Hardback - £88.00

Publication date:

31 March 2010

Length of book:

190 pages

Publisher

Lexington Books

ISBN-13: 9780739142349

Over the last hundred years the history of capitalism hardly supports the idea of a dynamic equilibrium between democracy and capitalism. The unprecedented triumph of global capitalism and its stronger power of transformation are changing the nature of political community and its institutions, transforming the conditions of democratic politics and governance. The writings collected in this volume present leading statements of theories of democracy and capitalism in Italy starting from Vilfredo Pareto who firstly focused on the transformation of democracy into a plutocracy in which vested interests use the government as a tool for their own profit, until Norberto Bobbio who expressed a strong defence of democracy and a deep critique of capitalism.
As Marx, Weber, and Schumpeter-from different perspectives-have pointed out capitalism rather then just an economic mode of organization, is a "mentality", a "social logic", a "form of living", that influences and reshapes political structures, and culture.

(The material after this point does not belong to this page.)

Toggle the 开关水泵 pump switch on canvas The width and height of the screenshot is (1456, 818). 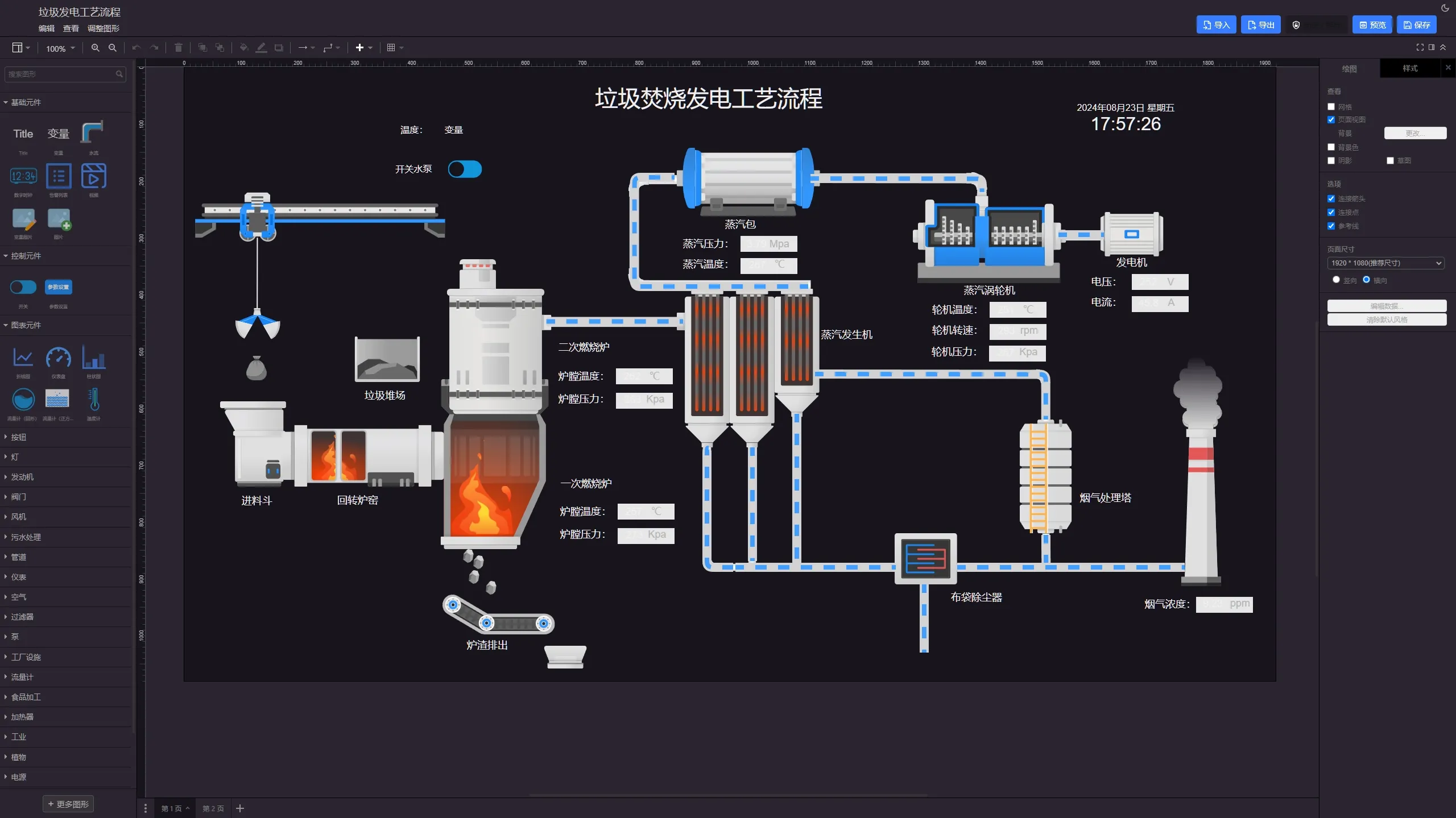[x=465, y=169]
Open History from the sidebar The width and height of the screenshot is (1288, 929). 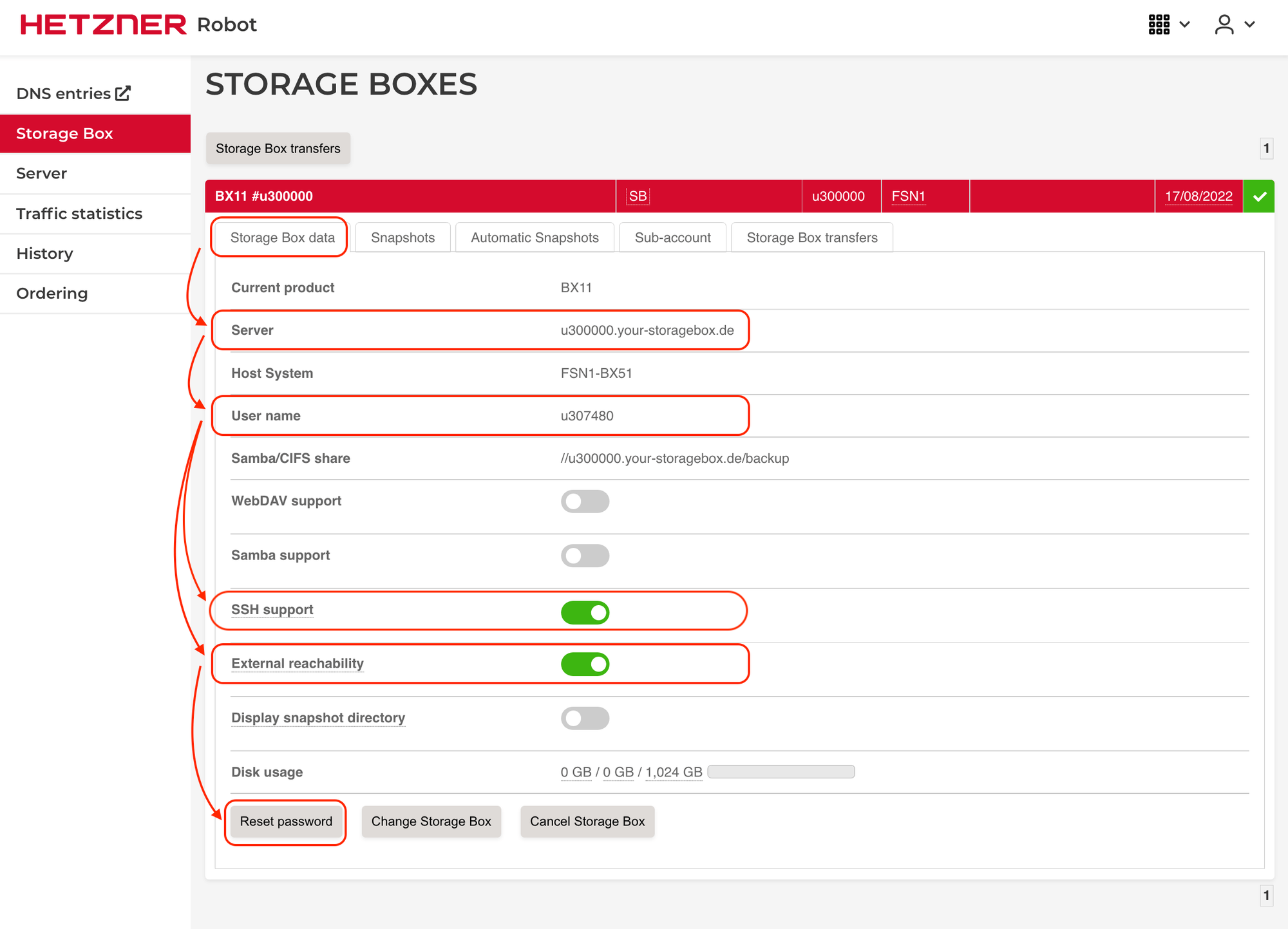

The globalized economic order is challenging the foundations and political principles upon which liberal democracy is based. Global markets have unleashed economic forces that are becoming too powerful for democratic institutions to control. Even if the formal elements of democracy still survive, the "government by the people, for the people" is declining; elections, debates, parties, are evacuated, and bypassed by new, less accountable processes.
Lorella Cedroni's book offers an excellent opportunity for English-speaking readers to follow the dialog between Italian intellectuals about the relationship (positive or negative) between capitalism and democracy. Cedroni has skillfully drawn out the main themes and positions in this debate, illustrating them with essays by such writers as Pareto, Gramsci, and Bobbio.